Emmanuel Abayisenga, qui s’est accusé d’avoir tué un prêtre lundi, un an après avoir avoué l’incendie de la cathédrale de Nantes, est un Rwandais de 40 ans arrivé illégalement en France en 2012 et décrit comme instable psychologiquement.
Dans la communauté des Fromentains de Saint-Laurent-sur-Sèvre en Vendée, où la mort du supérieur provincial Olivier Maire a été vécue comme un « choc », certains décrivaient Emmanuel Abayisenga comme une personne discrète.
« Emmanuel ne faisait rien de particulier. Il mangeait et participait à l’eucharistie. Il entendait mal », en raison de problèmes d’audition, a expliqué le père Jean-Baptiste Dombélé. « Il n’y avait pas de problème. Il ne parlait pas de la cathédrale. C’est Olivier qui était le plus proche de lui, qui s’occupait de lui pour tout ».
De son enfance au Rwanda, la journaliste de La Croix Héloïse de Neuville a livré quelques enseignements au micro de France Inter mardi, avec un père qui a été exécuté sommairement pour avoir participé au génocide des Tutsis et un oncle purgeant une peine de prison à vie.
Emmanuel Abayisenga, né le 1er janvier 1981, « a grandi dans cette extrême violence là, lui n’a que 13 ans à ce moment là mais il évolue dans ce contexte extrêmement dégradé avec une famille impliquée du mauvais côté de l’Histoire génocidaire », explique-t-elle, précisant qu’il était ensuite entré dans la police rwandaise.
Arrivé en Loire-Atlantique en 2012, Emmanuel Abayisenga, qui fait partie d’une fratrie de douze enfants au sein d’une famille catholique très pieuse, ne fréquente guère la diaspora rwandaise mais participe à la vie de la communauté catholique nantaise, selon la même source.
Ainsi, en 2016, il fait partie d’une délégation de Nantais se rendant à Rome à l’occasion du jubilé de personnes socialement exclues et rencontre le pape François, comme le montre un cliché diffusé par La Croix.
Son parcours administratif motivé par le souhait de devenir réfugié politique est jalonné d’échecs. « Le ministère de l’Intérieur et l’Ofpra ont refusé sa demande d’asile », a confié Gérald Darmanin venu lundi à Saint-Laurent-sur-Sèvre. « Cette personne a fait l’objet de trois arrêtés de reconduite à la frontière depuis son arrivée sur le territoire national illégalement en 2012 », a expliqué le ministre de l’Intérieur.
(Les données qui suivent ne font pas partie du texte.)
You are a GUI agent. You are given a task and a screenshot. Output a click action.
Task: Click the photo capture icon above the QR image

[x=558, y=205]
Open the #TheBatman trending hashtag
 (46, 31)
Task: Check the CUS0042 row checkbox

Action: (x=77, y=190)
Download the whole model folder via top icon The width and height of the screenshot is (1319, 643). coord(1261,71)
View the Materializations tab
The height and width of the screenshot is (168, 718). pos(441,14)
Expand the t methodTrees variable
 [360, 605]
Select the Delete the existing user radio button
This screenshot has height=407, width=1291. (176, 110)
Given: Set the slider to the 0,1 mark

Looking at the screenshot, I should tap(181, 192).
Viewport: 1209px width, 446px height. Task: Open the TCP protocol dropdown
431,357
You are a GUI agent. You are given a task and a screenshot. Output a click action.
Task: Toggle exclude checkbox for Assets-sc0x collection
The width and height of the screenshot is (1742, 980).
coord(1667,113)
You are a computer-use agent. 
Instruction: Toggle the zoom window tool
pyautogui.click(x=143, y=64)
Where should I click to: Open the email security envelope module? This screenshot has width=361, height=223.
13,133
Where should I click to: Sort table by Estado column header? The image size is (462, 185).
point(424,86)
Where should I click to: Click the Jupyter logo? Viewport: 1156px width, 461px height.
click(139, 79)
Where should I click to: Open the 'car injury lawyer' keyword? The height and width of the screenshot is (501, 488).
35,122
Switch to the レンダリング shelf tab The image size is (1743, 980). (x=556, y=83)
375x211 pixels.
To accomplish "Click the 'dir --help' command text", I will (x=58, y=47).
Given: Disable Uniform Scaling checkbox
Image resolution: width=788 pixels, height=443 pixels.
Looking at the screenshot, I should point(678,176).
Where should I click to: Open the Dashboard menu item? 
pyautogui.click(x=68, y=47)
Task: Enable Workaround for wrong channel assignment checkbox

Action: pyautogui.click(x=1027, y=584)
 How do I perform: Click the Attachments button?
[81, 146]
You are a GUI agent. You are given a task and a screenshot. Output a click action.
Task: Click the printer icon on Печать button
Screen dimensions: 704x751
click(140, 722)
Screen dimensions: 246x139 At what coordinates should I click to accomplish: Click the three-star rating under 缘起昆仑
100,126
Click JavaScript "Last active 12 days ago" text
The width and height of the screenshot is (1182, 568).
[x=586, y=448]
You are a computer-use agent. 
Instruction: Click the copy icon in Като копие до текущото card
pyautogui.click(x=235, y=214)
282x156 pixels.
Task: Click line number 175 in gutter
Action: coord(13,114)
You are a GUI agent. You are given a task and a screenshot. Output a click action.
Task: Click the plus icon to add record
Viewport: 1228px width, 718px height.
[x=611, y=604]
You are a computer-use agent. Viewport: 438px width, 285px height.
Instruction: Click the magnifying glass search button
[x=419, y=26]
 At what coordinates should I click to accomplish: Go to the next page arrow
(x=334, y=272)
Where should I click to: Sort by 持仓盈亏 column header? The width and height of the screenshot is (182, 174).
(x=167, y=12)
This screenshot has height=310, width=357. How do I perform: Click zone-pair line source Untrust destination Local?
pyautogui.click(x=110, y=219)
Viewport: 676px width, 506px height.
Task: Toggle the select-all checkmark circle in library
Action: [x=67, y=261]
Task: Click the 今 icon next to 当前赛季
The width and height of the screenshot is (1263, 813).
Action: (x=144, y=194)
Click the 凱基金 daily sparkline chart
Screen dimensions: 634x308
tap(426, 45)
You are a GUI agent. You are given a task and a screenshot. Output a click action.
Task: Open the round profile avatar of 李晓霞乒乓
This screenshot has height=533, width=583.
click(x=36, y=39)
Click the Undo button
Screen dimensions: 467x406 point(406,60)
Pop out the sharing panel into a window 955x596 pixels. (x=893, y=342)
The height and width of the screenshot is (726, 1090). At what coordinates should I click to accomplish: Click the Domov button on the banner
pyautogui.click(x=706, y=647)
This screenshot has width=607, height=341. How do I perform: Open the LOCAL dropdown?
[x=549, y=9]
Sa troisième obligation de quitter le territoire français (OQTF), de novembre 2019, qui fait toujours l’objet d’un recours devant le tribunal administratif de Nantes, est non exécutable en raison de son contrôle judiciaire après sa mise en cause dans l’incendie de la cathédrale.
Car à l’été 2020, Emmanuel Abayisenga, bénévole au sein de la paroisse, avait été arrêté pour l’incendie qui avait gravement endommagé l’édifice, notamment le grand orgue. Il avait avoué les faits et, été mis en examen pour « destructions et dégradations par incendie », puis placé en détention provisoire le 20 juillet 2020.
Des aveux qui avaient surpris au sein de la communauté catholique nantaise où ce servant d’autel apparaissait comme un homme de confiance, calme et courtois. Mais perturbé par sa situation administrative dans l’impasse, comme il le décrivait dans un courriel envoyé à des membres de la communauté catholique avant son geste.
A la fin de sa détention provisoire le 31 mai, il avait été placé sous contrôle judiciaire, avec obligation de résidence au sein de la communauté religieuse vendéenne, selon le parquet de La-Roche-Sur-Yon.
Mais le 20 juin, la gendarmerie avait été sollicitée par le père Olivier Maire car le suspect « voulait quitter son hébergement ». Il avait alors été hospitalisé en psychiatrie, avant de revenir dans la communauté une dizaine de jours avant le drame, selon la même source.
Lundi, Mgr François Jacolin, évêque de Luçon, a demandé de ne pas polémiquer alors que le cas d’Emmanuel Abayisenga défraie la chronique sur les réseaux sociaux et est devenu un sujet inflammable politiquement à moins d’un an de la présidentielle.
« C’est difficilement concevable, mais c’était un homme dans une grande détresse psychologique », a expliqué Mgr Jacolin. « Nous prions pour tout le monde. Nous prions aussi pour celui qui a fait ce geste ».